In the distant future I see open fields for far more important researches. Psychology will be based on a new foundation, that of the necessary acquirement of each mental power and capacity by gradation. Light will be thrown on the origin of man and his history.

Authors of the highest eminence seem to be fully satisfied with the view that each species has been independently created. To my mind it accords better with what we know of the laws impressed on matter by the Creator, that the production and extinction of the past and present inhabitants of the world should have been due to secondary causes, like those determining the birth and death of the individual. When I view all beings not as special creations, but as the lineal descendants of some few beings which lived long before the first bed of the Silurian system was deposited, they seem to me to become ennobled. Judging from the past, we may safely infer that not one living species will transmit its unaltered likeness to a distant futurity. And of the species now living very few will transmit progeny of any kind to a far distant futurity; for the manner in which all organic beings are grouped, shows that the greater number of species of each genus, and all the species of many genera, have left no descendants, but have become utterly extinct. We can so far take a prophetic glance into futurity as to foretell that it will be the common and widely-spread species, belonging to the larger and dominant groups, which will ultimately prevail and procreate new and dominant species. As all the living forms of life are the lineal descendants of those which lived long before the Silurian epoch, we may feel certain that the ordinary succession by generation has never once been broken, and that no cataclysm has desolated the whole world. Hence we may look with some confidence to a secure future of equally inappreciable length. And as natural selection works solely by and for the good of each being, all corporeal and mental endowments will tend to progress towards perfection.

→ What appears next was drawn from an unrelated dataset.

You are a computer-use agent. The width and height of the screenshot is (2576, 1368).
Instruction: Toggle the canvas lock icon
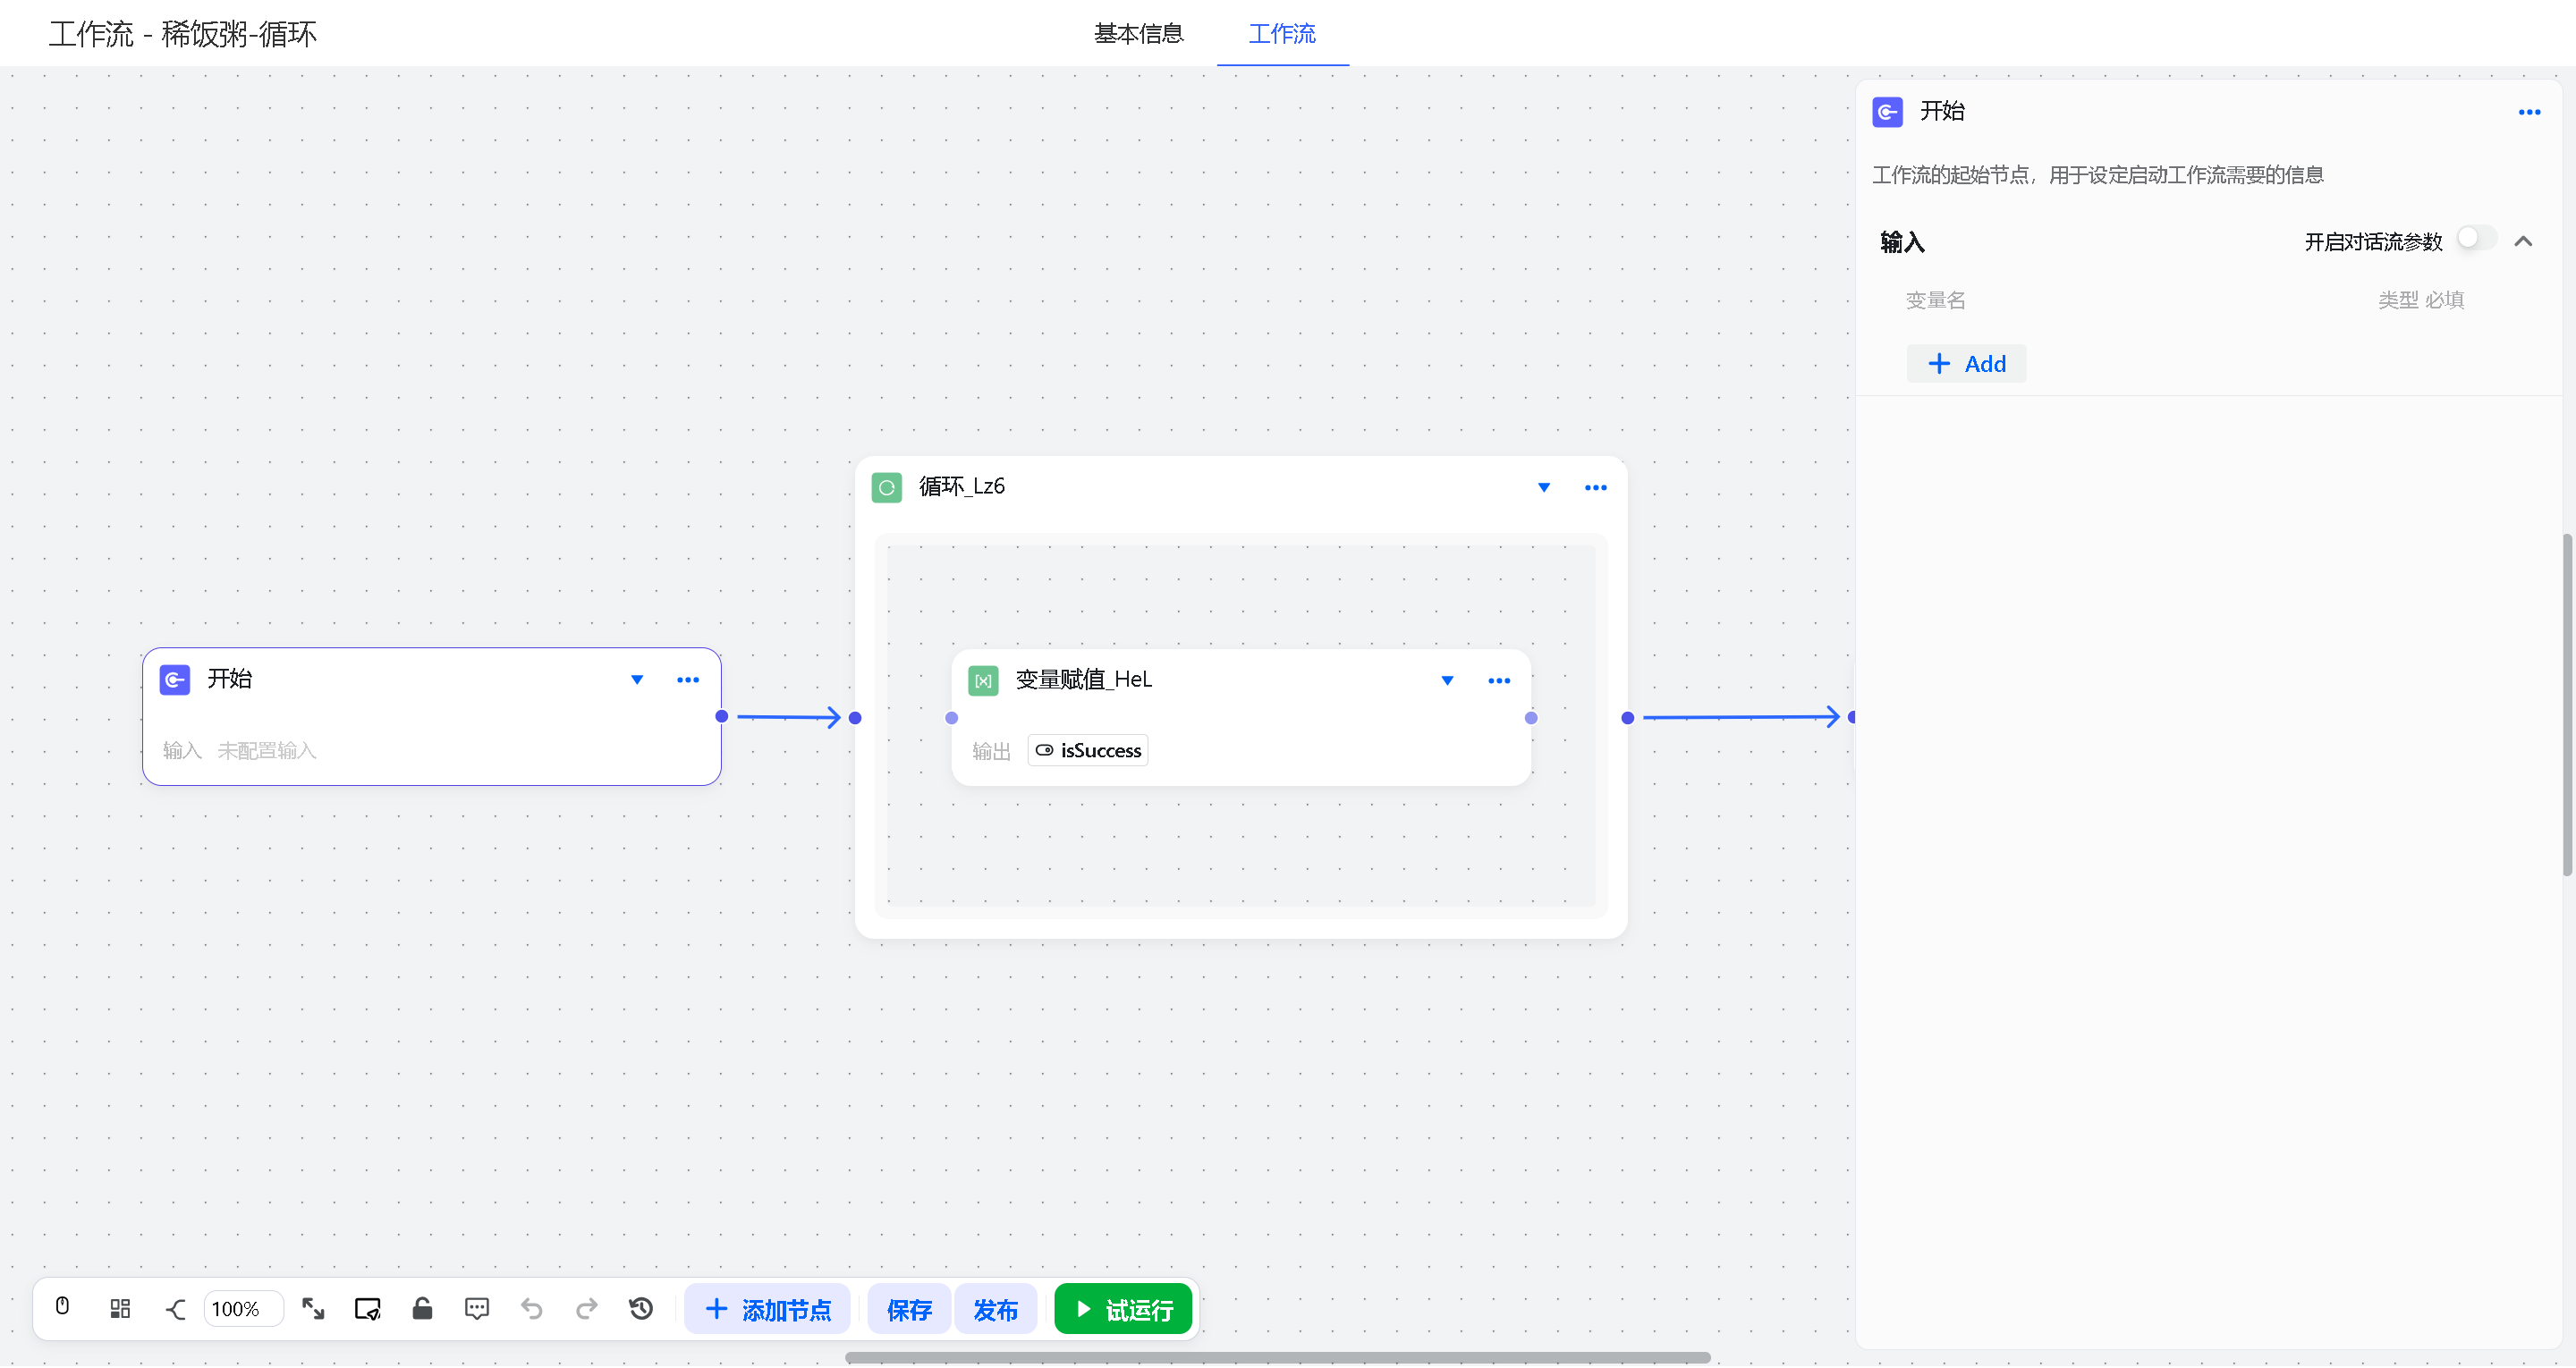(x=422, y=1309)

It is interesting to contemplate an entangled bank, clothed with many plants of many kinds, with birds singing on the bushes, with various insects flitting about, and with worms crawling through the damp earth, and to reflect that these elaborately constructed forms, so different from each other, and dependent on each other in so complex a manner, have all been produced by laws acting around us. These laws, taken in the largest sense, being Growth with Reproduction; Inheritance which is almost implied by reproduction; Variability from the indirect and direct action of the external conditions of life … a Ratio of Increase so high as to lead to a Struggle for Life, and as a consequence to Natural Selection, entailing Divergence of Character and the Extinction of less-improved forms. Thus, from the war of nature, from famine and death, the most exalted object which we are capable of conceiving, namely, the production of the higher animals, directly follows. There is grandeur in this view of life, with its several powers, having been originally breathed into a few forms or into one; and that, whilst this planet has gone cycling on according to the fixed law of gravity, from so simple a beginning endless forms most beautiful and most wonderful have been, and are being, evolved.